══ EXTRACTED MATERIAL

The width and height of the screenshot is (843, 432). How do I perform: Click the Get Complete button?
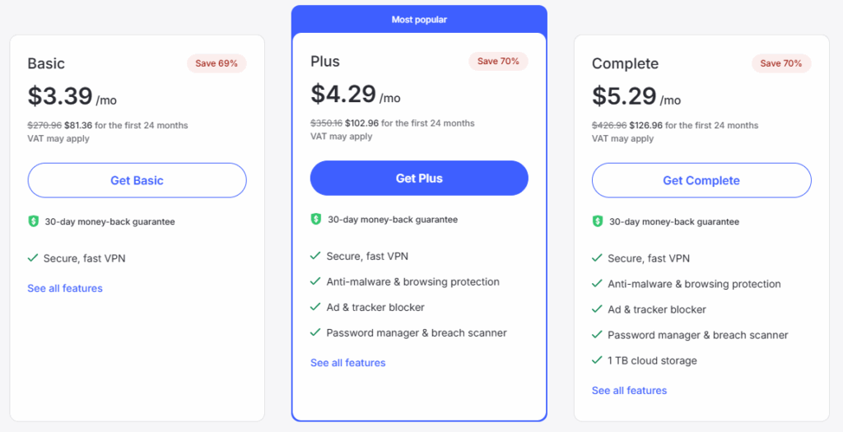pyautogui.click(x=701, y=180)
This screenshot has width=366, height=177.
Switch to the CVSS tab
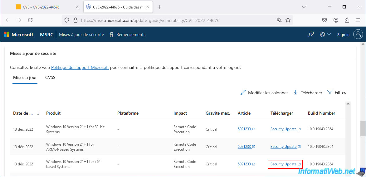click(50, 77)
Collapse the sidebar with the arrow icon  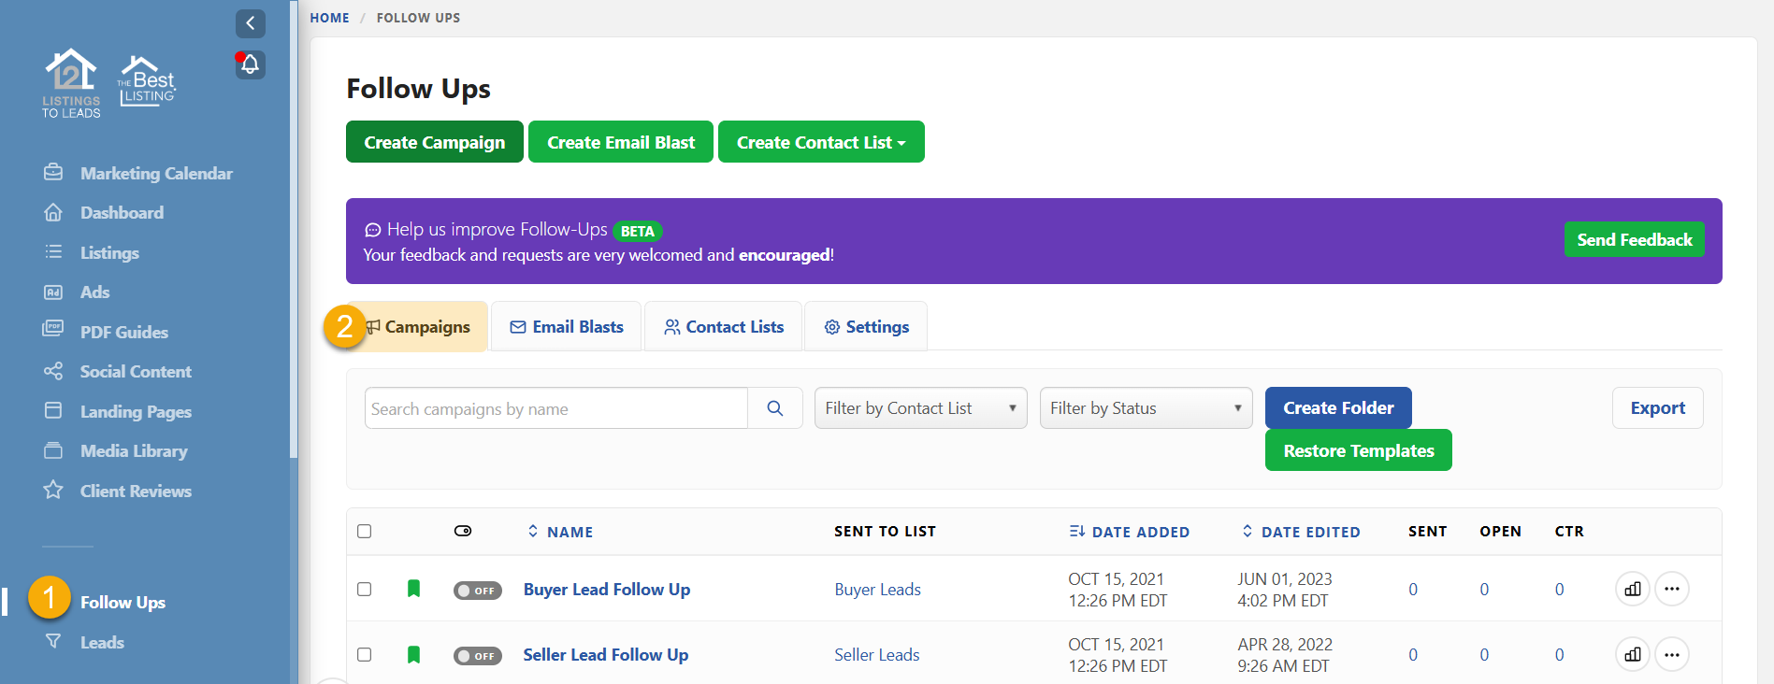coord(250,23)
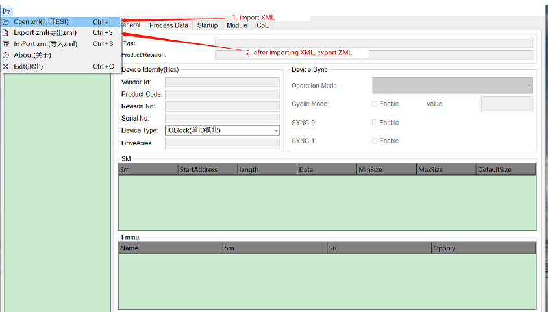Toggle the SYNC 1 Enable checkbox
This screenshot has width=548, height=312.
pos(375,141)
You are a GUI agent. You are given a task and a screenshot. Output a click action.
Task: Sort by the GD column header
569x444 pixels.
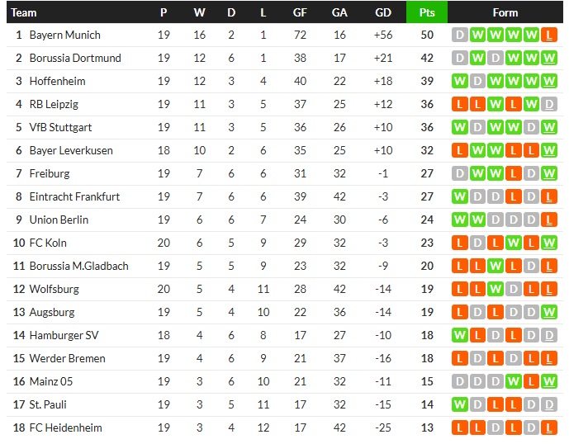click(383, 12)
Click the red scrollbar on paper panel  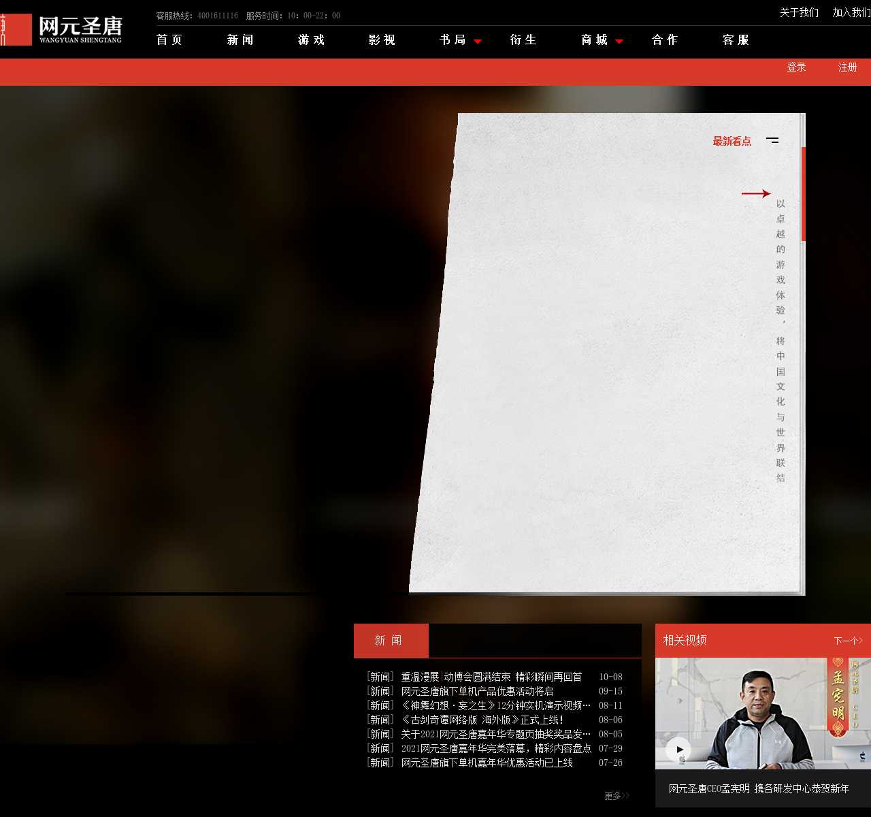[804, 194]
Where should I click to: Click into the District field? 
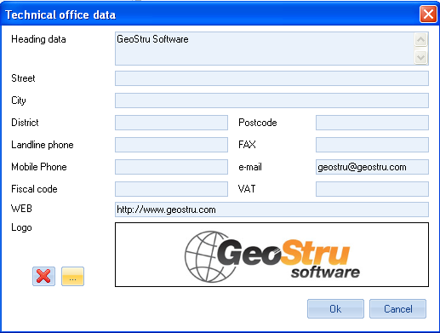pyautogui.click(x=171, y=123)
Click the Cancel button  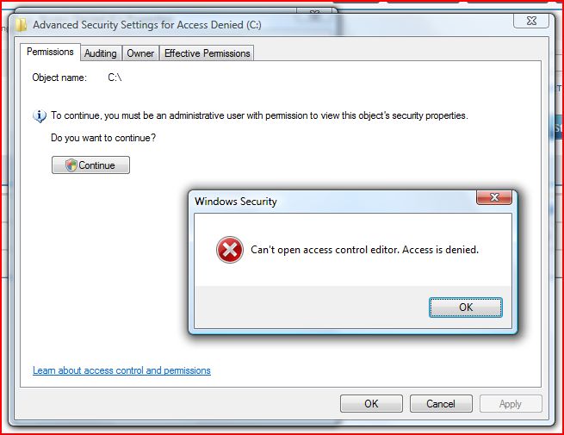click(441, 404)
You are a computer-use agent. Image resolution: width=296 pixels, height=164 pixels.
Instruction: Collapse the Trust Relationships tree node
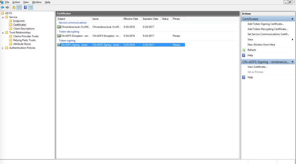[3, 33]
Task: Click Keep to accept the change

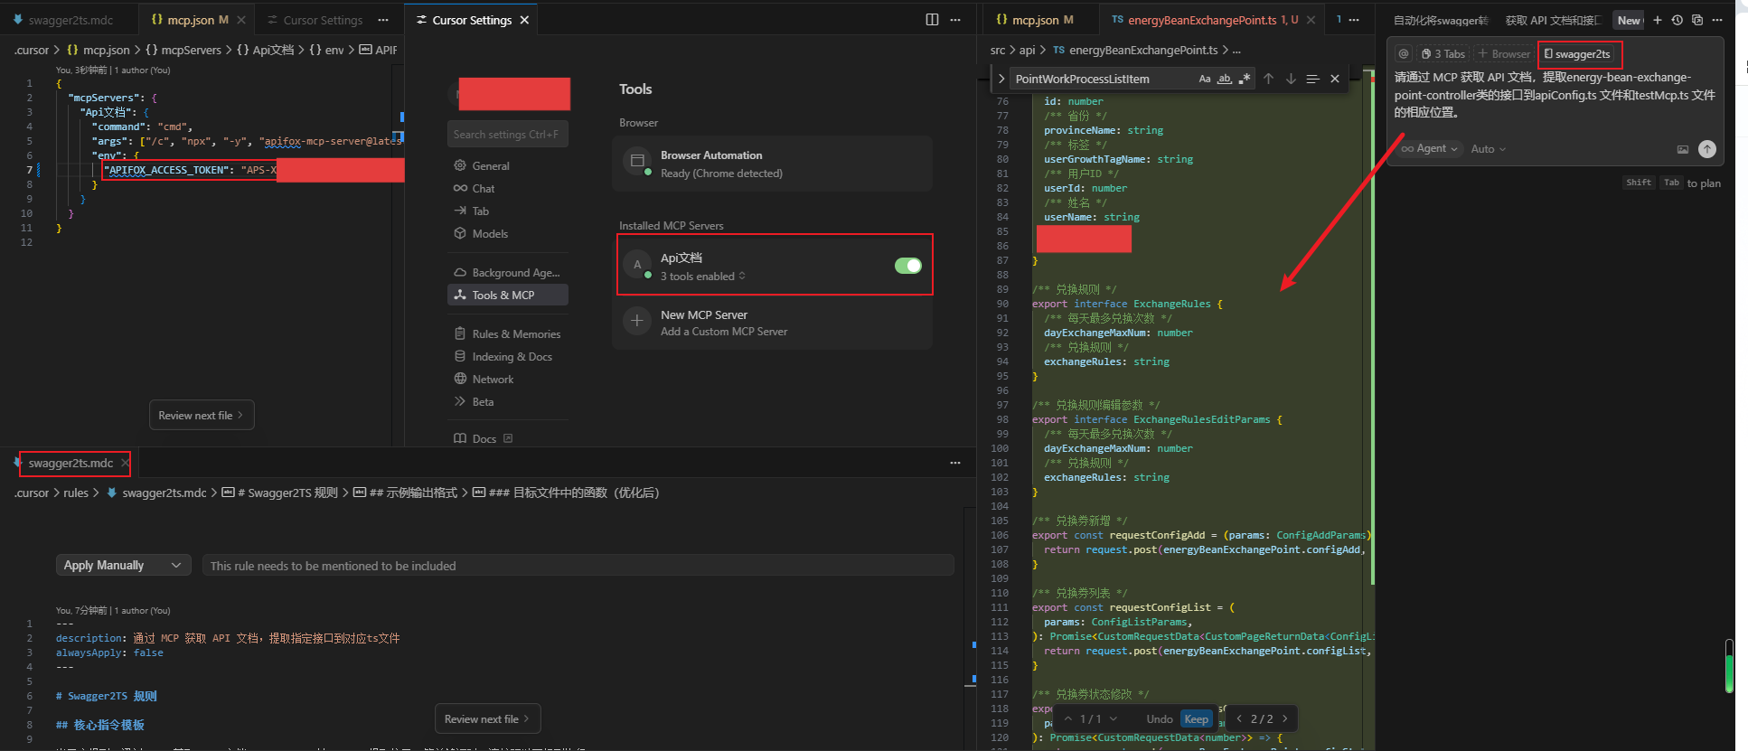Action: [1196, 719]
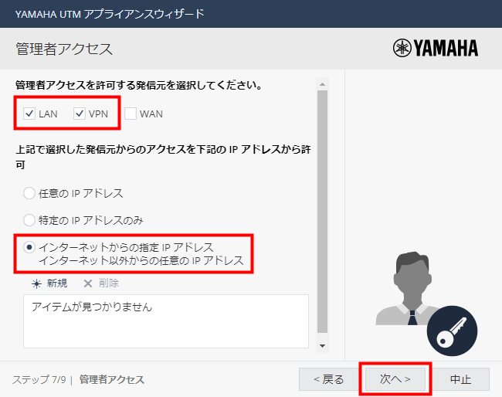Select the 任意の IP アドレス radio option
The image size is (502, 397).
[x=29, y=193]
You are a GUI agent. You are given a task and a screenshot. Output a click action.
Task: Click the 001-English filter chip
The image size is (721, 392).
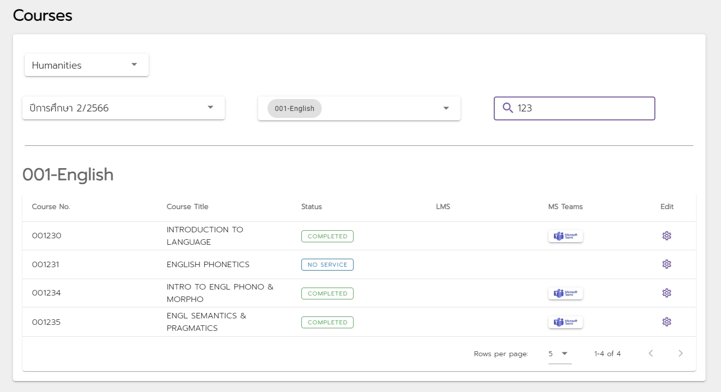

════

PROBLEM TO WORK ON | Recast the material from the line containing "Task: Click Keep to accept the change" through the end of the material, both ends included, as a numbered list with blank lines omitted. Leave the pictures out of the answer.

TASK OUTPUT |
1. Task: Click Keep to accept the change
2. Action: [1196, 719]
3. Select the 任意の IP アドレス radio option
4. The image size is (502, 397).
5. [x=29, y=193]
6. You are a GUI agent. You are given a task and a screenshot. Output a click action.
7. Task: Click the 001-English filter chip
8. The image size is (721, 392).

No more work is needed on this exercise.